Chegando à rodoviária do Rio de Janeiro, ninguém o esperava. Ficou longo tempo com a mala na mão, e ninguém apareceu. Ele lembrou-se de que trazia uma carta  para ser entregue a um conhecido da família  em Copacabana. Rumou para lá. Este conhecido, não tendo onde o alojar, o levou para a casa de outros conhecidos na favela da Catacumba. Nos dias que se seguiram, ele procurou emprego, queria ser locutor. Não conseguiu. Quando o estômago falou mais alto, foi trabalhar de lavador de pratos e panelas numa pensão. Nunca mais soube dela, nem ela dele. O tempo passou.
 Dez anos depois, com um filho e separado, ele volta.  Ela havia se casado,  também tinha um filho e estava, igualmente, separada. Ele passou um dia inteiro em frente à casa dela esperando vê-la, mas ela não saiu. Ele voltou para o Rio.

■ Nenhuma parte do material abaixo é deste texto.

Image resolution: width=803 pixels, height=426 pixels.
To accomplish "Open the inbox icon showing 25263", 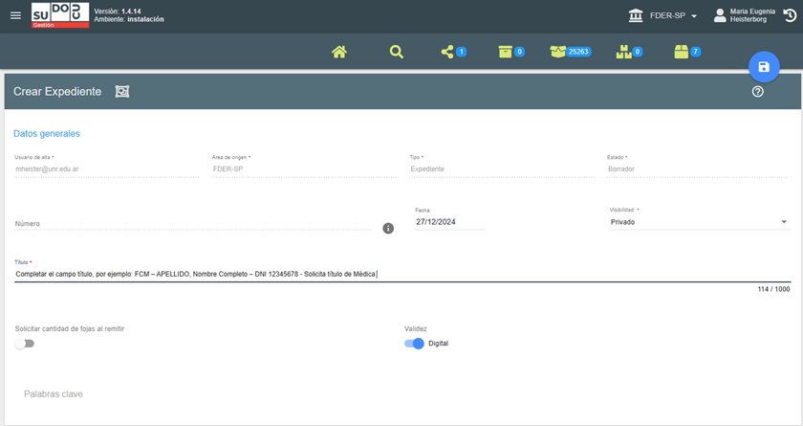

Certo  dia, ele ligou para o mesmo colégio de onde havia saído um dia, com o intuito de obter informações para matricular uma sobrinha. A menina que o atendeu disse que chamaria a pessoa responsável,
 Ele esperou um pouco e, do outro lado da linha, ouviu uma voz familiar lá no cantinho mais escondido do seu coração. Ele não podia acreditar. Era ela. Ela ficou por alguns segundos muda, reconhecendo a voz dele, mas se recuperou e o tratou, profissionalmente,  por doutor.
 Não suportando a emoção, ele se esqueceu da sobrinha  e perguntou:
- Você se lembra do nosso tempo? 
- Do que deveria lembrar? – E ela retrucou com sua voz dourada,  aquecendo o coração dele...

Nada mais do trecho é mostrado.